Pronounce the city’s name (and surrounding communities) correctly.
You’ll stick out like a sore thumb if you pronounce Des Moines “Dez Moynes.” So, remember that the S’s are silent (Duh-Moin).
People who aren’t from Iowa even pronounce the state’s name incorrectly: It’s not I-WAH, it’s I-oh-wa. Yes, three syllables. But if you REALLY want to sound like a local, you’ll also know how to say Madrid (MAD-rid), Nevada (Nuh-vay-duh), Maquoketa (Meh-Kwo-Ka-Tah), and Tripoli (Trip-Oh-La).
Locals know that a crab rangoon is a main meal, not an appetizer.
Celebrate a go hawk victory with a fongs crab rangoon pizza! pic.twitter.com/ZZjweeaa6Z
— JasonHeerts (@jjheerts) July 28, 2015
In Des Moines, those tasty cream cheese and crab filled wontons aren’t just something to order from your favorite Chinese take-out spot. It’s an actual pizza. Sure, you can order the appetizer from Fong’s Pizza & Tiki Bar. But if you’re a native, you’ll belly up to the main show: A pie laden with cream cheese, surimi, green onions, asiago, mozzarella, and crispy wontons.

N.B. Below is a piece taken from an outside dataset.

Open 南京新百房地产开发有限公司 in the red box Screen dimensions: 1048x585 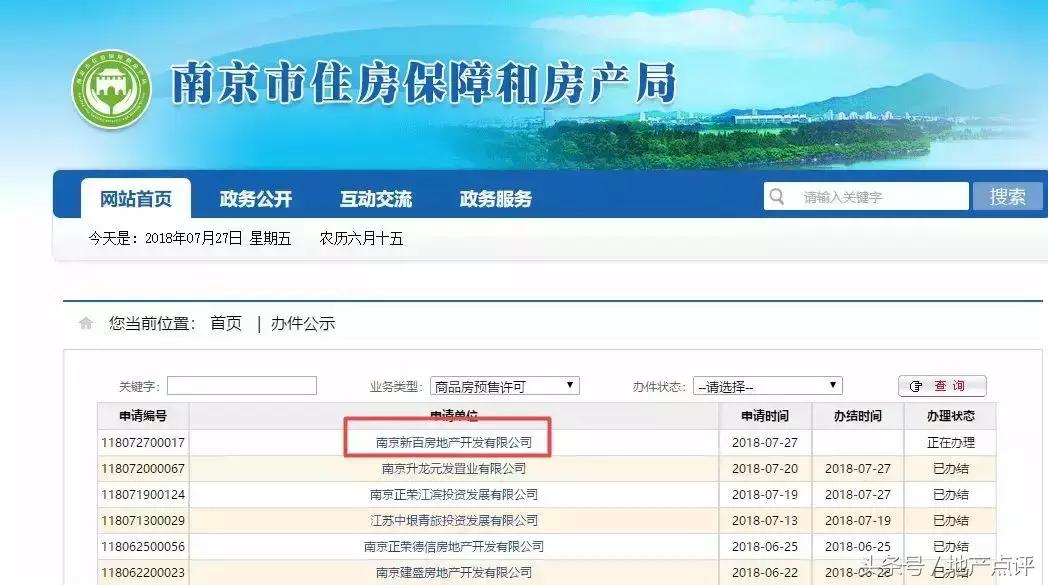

And if you really want to sound like a homesick local, reminiscing about A Dong (oh, grow up), Tasty Tacos, or Zombie Burger is a surefire way to make it seem like you were born and raised in Des Moines.
You gotta pick a side.
Nope, not a political preference (although the debates get just as heated). If you’re from Des Moines, you have to decide if you’re an Iowa (Hawkeye) or Iowa State (Cyclone) fan. Iowa college football and basketball is a veritable religion, and locals will know you’re not from around these parts if you haven’t identified as a Hawk or a Clone. Sure, you could choose the more obscure University of Northern Iowa Panther preference, but that’s just showing off.
Word to the wise: buckle up. No matter who you choose to root for, there’ll be a whole whack of fans from the opposing side who will fashion a voodoo doll of your likeness because of your preference.
Get really good at hunting. Mushrooms, that is.
Iowans love to hunt. Pheasant and deer, mostly. But locals know that once Spring has sprung, it’s time to start sleuthing for morel mushrooms. We get downright geeky about it. If you want to sound like you’ve always been here, offer your co-workers your favorite morel recipe or organize a weekend pursuit of everyone’s favorite fungi.
The cool kids have Des Moines pop culture down to a science.
Wanna be a believable city insider? Learn some of the weird trivia the Des Moines has to offer. Here’s three fact nuggets to keep in your back pocket.
- Remember that old urban legend about Ozzy Osbourne biting the head off a bat? Yeah, that happened during a Des Moines concert in 1982. (Extra points if you mention that the bat was already dead.)
- Old-timers remember when a pie was thrown in anti-gay activist Anita Bryant’s face on live television – it happened in Des Moines in 1977.
- Until 2009, dancing was illegal within the city limits between the hours of 2 a.m. and 6 a.m. “Footloose” anyone?